Kalo kamu suka film horror dan terkesima dengan film-film horror James Wan seperti Insidious dan Conjuring, rasanya amat disayangkan kalau Dead Silence terlewati begitu saja.


Beware the stare of Mary Shaw...
She had no children only dolls...
If you ever see her in your dreams...
Be sure you never ever scream...



Monday, June 13, 2016

[Review] The Conjuring 2

Judul: The Conjuring 2
Sutradara: James Wan
Produser: Peter Safran, Rob Cowan, James Wan
Penulis: James Wan, Chad Hayes, Carey Hayes
Pemain: Vera Farmiga, Patrick Wilson, Frances O'Connor, Madison Wolfe, Simon McBurney, Franka Potente, Lauren Esposito
Distributor: Warner Bros. Pictures


Intermezzo:
Dulu, sekitar tahun 2007 jauh sebelum mengenal James Wan. Saya sempat iseng menyewa vcd berjudul Dead Sentence di rental vcd original di daerah Tembalang Semarang. Film dengan genre action-crime-thriller (plus revenge) yang dibintangi Kevin Bacon ini tidak disangka menarik juga! Hingga akhirnya nama sutradara James Wan sudah tidak bisa dipandang sebelah mata lagi seperti sekarang. Terbukti beberapa karyanya yang berhasil menjadi fenomenal. Berawal dari SAW (yang saya sendiri ga tau lagi sudah jadi berapa sequel), lalu Insidious, kemudian Conjuring. Jangan lupakan juga Dead Silence. Tiap karyanya seakan menjadi pemuas dahaga para pecinta horor. Bukan hanya horor, James Wan juga berhasil saat dipercayai memegang franchise ke-7 Fast Furious tahun lalu. Kalau begini bukan ahli horor saja, tapi julukan ahli adrenalin rasanya patut disematkan ke sutradara satu ini. Dengar-dengar, bangku sutradara Aquaman dari DC Comic Universe juga akan diduduki olehnya (Yes!).
Mendengar Conjuring akan dibuatkan sequel-nya dan mengetahui bangku sutradara kembali diduduki oleh orang yang sama sudah barang tentu menjadi bulan-bulan para pecinta horor.


Sinopsis:
Sebuah keluarga di Enfield Inggris mengalami gangguan dari makhluk halus di kediamannya. Membuat pasangan cenayang ternama Ed dan Lorraine Warren diminta kembali menyelidiki dan kemudian terpanggil untuk menyelesaikan kasus tersebut disaat Lorraine ingin  berhenti. Apakah Ed dan Lorraine berhasil menyelesaikan kasus yang katanya kasus terberat mereka, di tengah masyarakat yang skeptis akan adanya dunia gaib? Apa yang sebenarnya "dilihat" Lorraine sehingga ia berubah drastis, suka mengurung diri dikamar, dan ingin berhenti?


Review:
Tema rumah berhantu dan kerasukan sudah banyak dipakai oleh film-film horor Hollywood. Bisa bermasalah jika naskahnya lemah dan hanya mengandalkan jump scared "basian" saja. Ditambah penampakan hantu yang terlewat narsis dan akhir cerita yang konyol (dipaksakan). Sehingga tujuan ke bioskop ingin ditakut-takuti jadi sirna lebih-lebih, ngantuk.

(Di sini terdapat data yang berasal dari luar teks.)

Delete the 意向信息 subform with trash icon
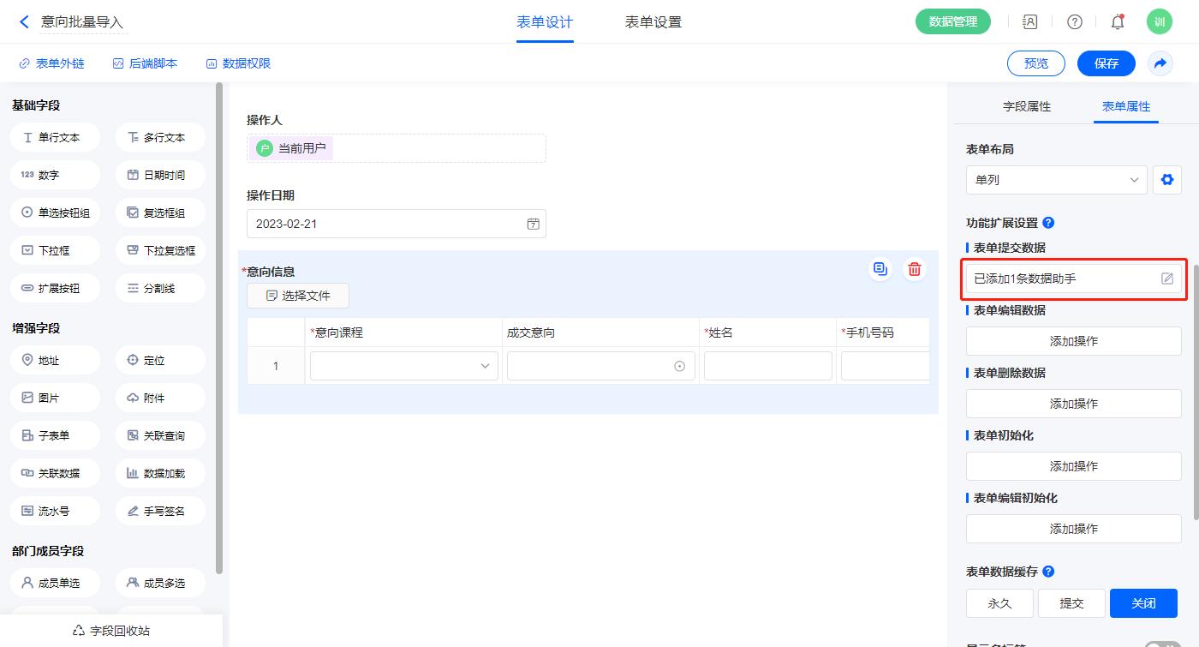Screen dimensions: 1199x647 pos(915,269)
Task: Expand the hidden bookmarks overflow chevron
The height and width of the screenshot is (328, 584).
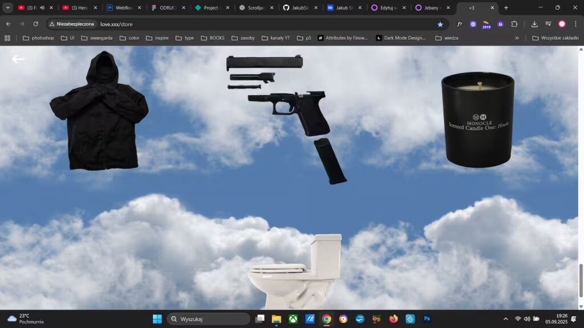Action: click(x=517, y=38)
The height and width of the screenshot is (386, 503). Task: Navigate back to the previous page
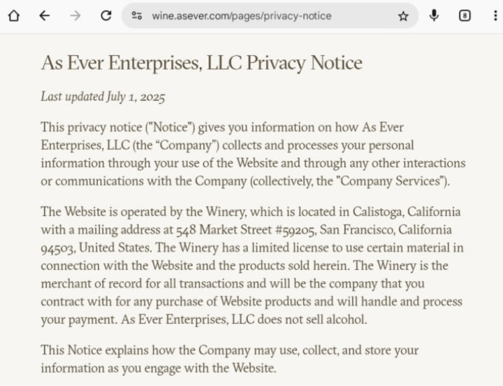45,15
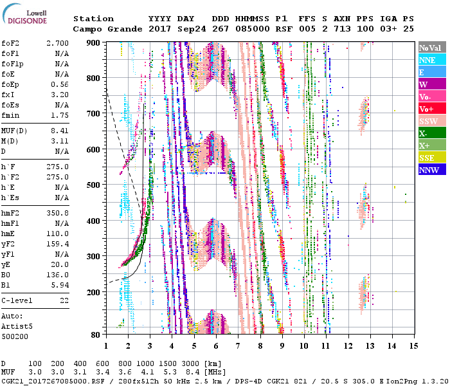Click the NNE cyan legend entry

[431, 60]
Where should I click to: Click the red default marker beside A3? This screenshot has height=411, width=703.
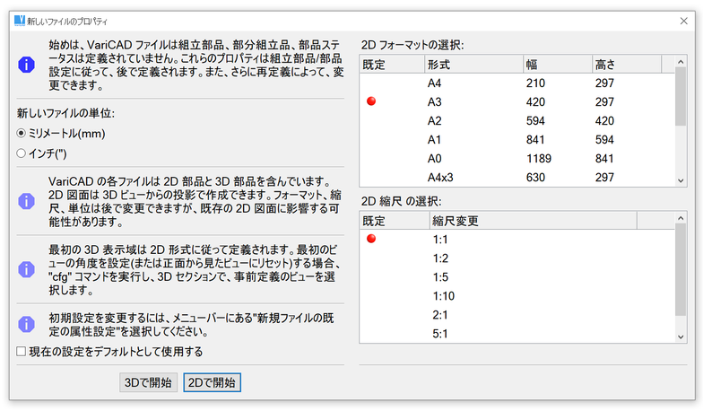pyautogui.click(x=371, y=102)
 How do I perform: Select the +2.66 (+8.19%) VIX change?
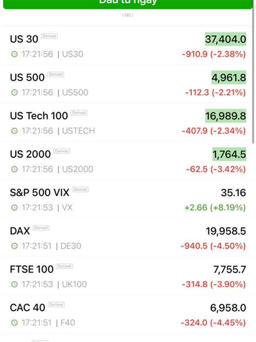[215, 208]
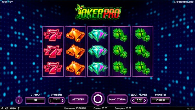Click the Автоигра button

tap(78, 99)
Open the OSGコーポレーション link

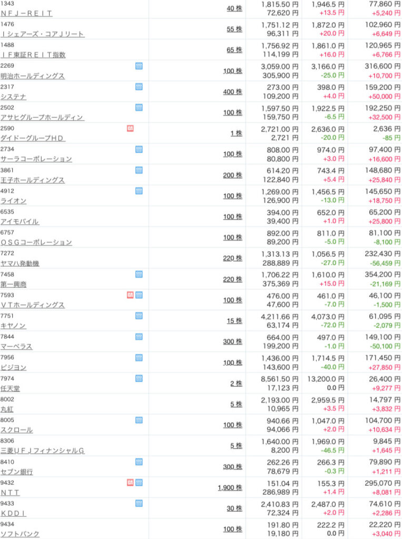coord(36,242)
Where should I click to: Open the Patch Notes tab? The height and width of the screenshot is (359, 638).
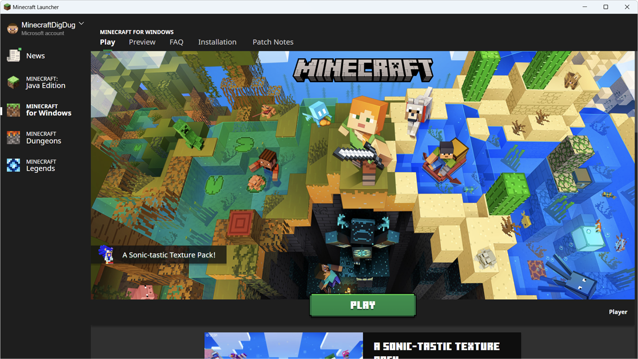point(273,42)
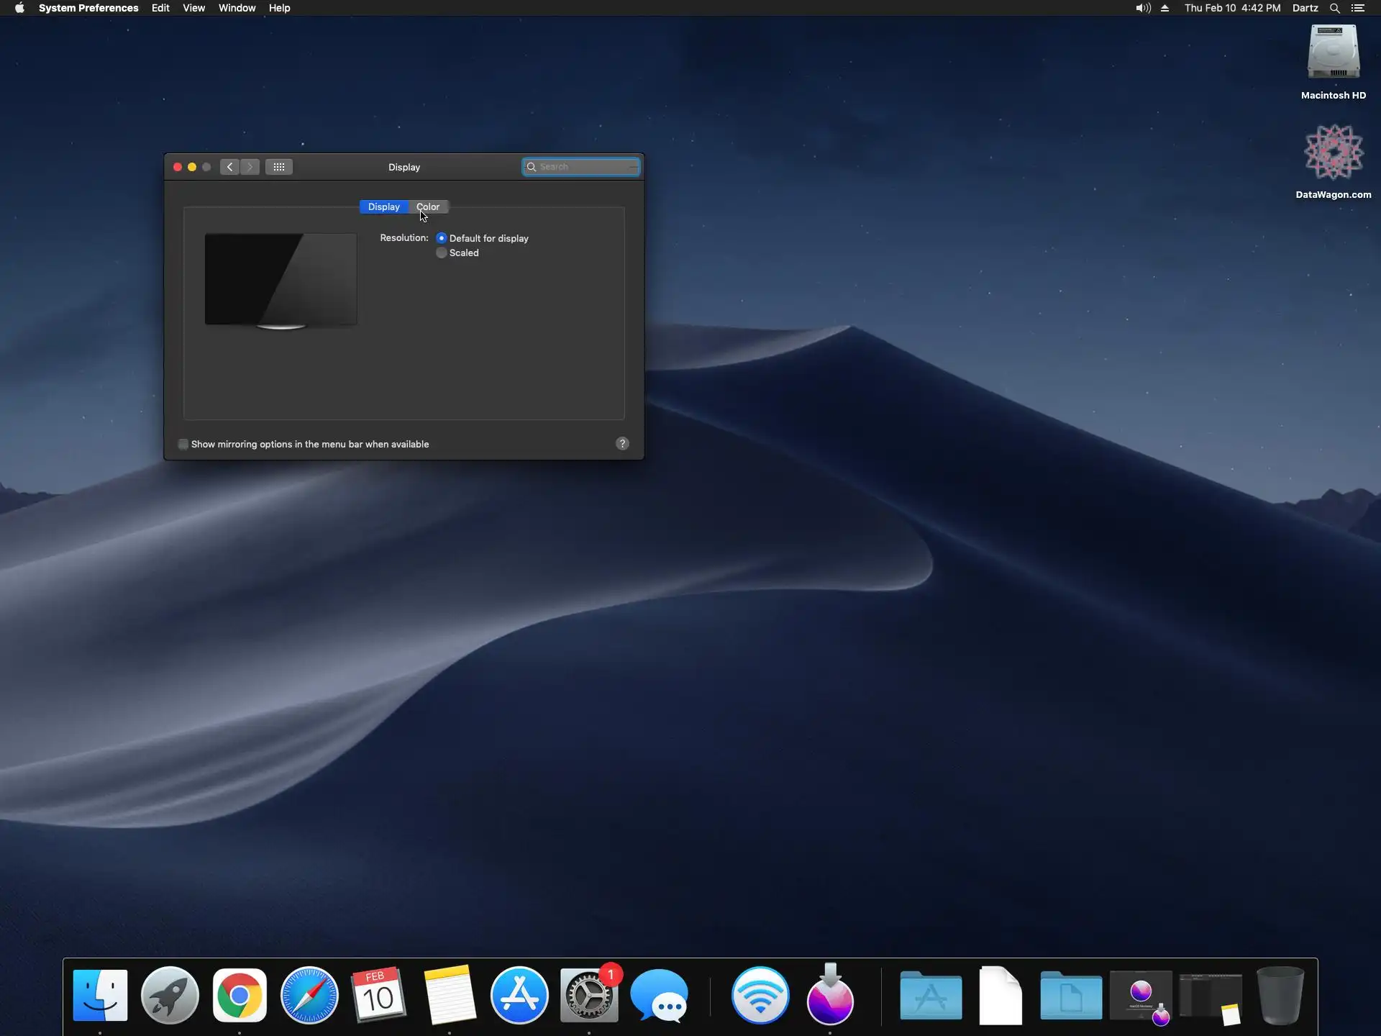Enable show mirroring options checkbox
The image size is (1381, 1036).
point(183,444)
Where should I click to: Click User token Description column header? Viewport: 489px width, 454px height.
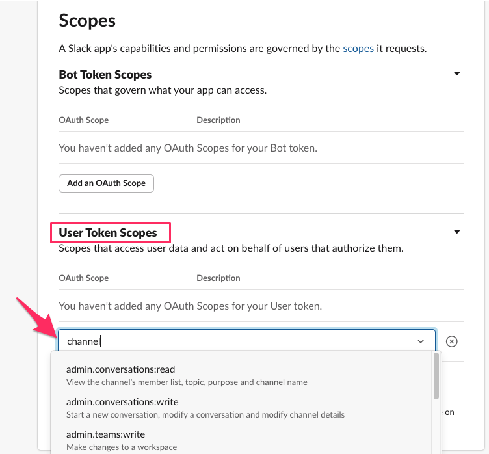tap(218, 278)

Pola menakut-nakuti di The Conjuring 2 sebenarnya masih sama, masih "James Wan" banget. Yang mengikuti karya horornya seperti Dead Silence, Insidious 1-2, dan Conjuring pasti sudah hapal gimana James Wan meneror rasa takut kita. Penampakan yang tidak terduga, ruang gelap yang bikin kita berimajinasi sendiri, suara-suara yang bikin gak nyaman, makhluk seram yang khas, dentingan mainan anak-anak, hingga lagu-lagu klasik yang menambah creepy suasana. Meski sudah hapal, elemen-elemen menakut-nakuti tersebut ternyata masih efektif membuat penonton resah. Mulai dari level menahan nafas, mencengkram pegangan kuat-kuat, sampai loncat dari bangku bioskop.

Jump scare-nya brengsek

Selain memiliki kuantitas menakut-nakuti yang lebih banyak, di Conjuring 2 ini juga lebih menguatkan fokus dramanya. Antara keluarga Hodgson sang client, dan juga hubungan antara Ed-Lorraine. Jadi kita lebih bisa peduli terhadap tiap karakter di film. Serta masih bisa-bisanya menyelipkan unsur komedi. Rasanya dua unsur ini adalah porsi kita untuk rehat sejenak mengambil napas. Selebihnya... Siap-siap saja.

Kalau masih ingat, di Conjuring pertama Ed pernah bilang kalau ada satu moment yang membuat istrinya Lorraine berubah. Menjadi suka melamun dan mengurung diri beberapa hari di kamar. Sesuatu yang membuat saya dongkol karena tidak langsung dijelaskan di Conjuring 1 . Akhirnya, di Conjuring 2 ini akan dijelaskan kenapa.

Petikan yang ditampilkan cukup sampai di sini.